Siempre que visita en Centro Cultural Miguel Delibes, Pinchas Zukerman atrae a mucho público. En este caso, la obra era conocidísima y fácilmente digerible, lo que, unido a ese gran sonido de Zukerman, potente y redondo, a sus sólidos principios técnicos y a una orquesta que ahora sí sonó fantásticamente, aderezada por buena cantidad de interesantes detalles dinámicos, se logró una versión perfectamente disfrutable, que el público supo agradecer.

Sin embargo, la actitud de Zukerman en su interpretación de la obra se antoja bastante superficial: aunque en su discurso no dejó de haber matices, muchos de ellos eficaces, la mayoría permitían que la música se deslizara a velocidad de crucero sin llegar a crear una verdadera visión personal, y mucho menos entregada. Se notaron, además, ciertos trucos para sortear algunas agilidades, que no sonaron con el esplendor de otros tiempos. Hasta cierto punto, la interpretación de este concierto pareció algo rutinaria, como si Zukerman hubiera dado un paseo por campos conocidos y hubiera contemplado con poco interés una lejana silueta, aunque su calidad profesional le haya proporcionado unos prismáticos top.

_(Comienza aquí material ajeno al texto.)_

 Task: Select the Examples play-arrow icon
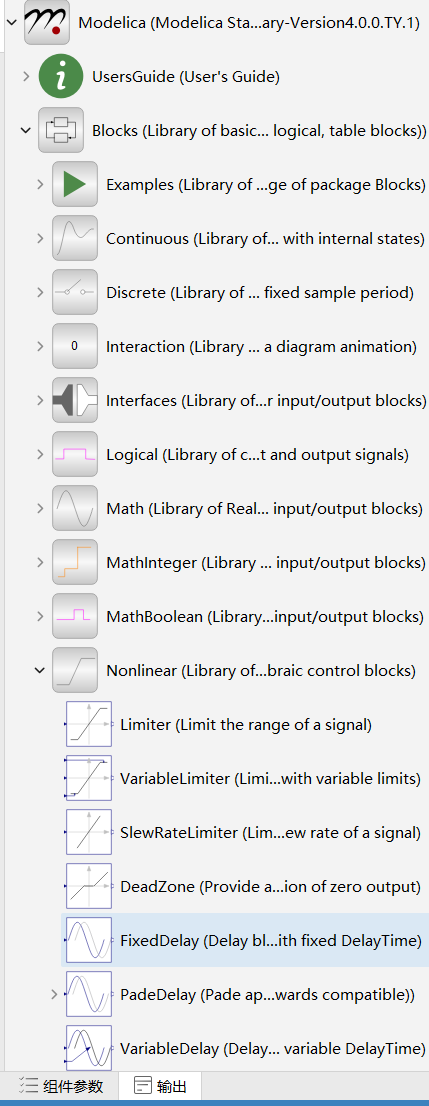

Con la Sinfonía n.º 7 de Beethoven nos encontramos con un problema si esta obra se intenta interpretar con un sonido armado y cartesiano, que a Gourlay le funciona muy bien por ejemplo en su fabulosa Quinta: y es que aquí, en esta especie de apoteosis de la danza, la gravedad que insufla tocar a Beethoven como si fuera Beethoven hace que la obra “muera matando”. En mi opinión se trata de la sinfonía de este autor que más permite una visión imaginativa y, aunque el medio fonográfico tiene poco que ver con la música vivida, todos podemos tener presente la variedad de conceptos que ha admitido y admite (recuerdo una variadísima versión de Joseph Keilberth repleta de hallazgos asombrosos).

De la misma manera que la obra admite mucho, creo que también deja claro lo que no admite. Al primer movimiento le faltó vuelo, olvidarse de cualquier tipo de cadenas. El control de Gourlay aquí, su manera de balancear la cuerda grave, de formar conjunto vigoroso, apocó a trompas y maderas, con lo cual todo perdió parte de su gracia. Curiosamente, el estilo grave tampoco funcionó en el segundo movimiento, que requiere de otra flexibilidad: podemos dejar el drama castrense a otro tipo de obras maestras. A la música le faltó de nuevo elevarse, liberarse de una unidad estilística tan demandada en otras ocasiones y en teoría loable, pero que en este caso no funcionaba porque no permitía una expresión variada.

Las cosas empezaron a cambiar, y bastante, con el tercer movimiento, una parte de la sinfonía que me resulta bastante antipática, pero que aquí despertó mi interés porque todo empezó a sonar con cierta variedad cromática y una distinta concepción del brío, más ágil. Hubo algunos detalles preparatorios demasiado enfáticos que no terminaron de definir su finalidad, pero ya se empezó a barruntar la "pequeña joya" del título de esta crítica: el Allegro.

Fue un torbellino que sacrificó lo justo para poder mostrar lo que le es imprescindible: transparencia y arrojo. La entrega de toda la orquesta fue comparable a la sesión “shostakoviana” del concierto anterior, y desde luego es el mejor último movimiento de la Séptima que se ha escuchado en este recinto, porque pareció libre para definirse y reivindicarse, lo que se combinó con una puntillosa espectacularidad de entusiasmo muy comunicativo, contagioso.

Realmente, en toda la sinfonía Gourlay realizó un buen trabajo con la orquesta, y que su concepto en gran parte no funcionara no implica, en este caso, ningún tipo de descuido o dejadez. Está en la línea de los tempi que propugnan parte de las corrientes históricamente informadas y en ese sentido se admite la solidez de sus argumentos, aunque realmente la velocidad tiene que ver más con posibilidades que con calidad interpretativa. Otra cosa es que el resultado, casi siempre, dependa en gran medida de captar la personalidad concreta de la obra y poner los medios para que esta se exprese.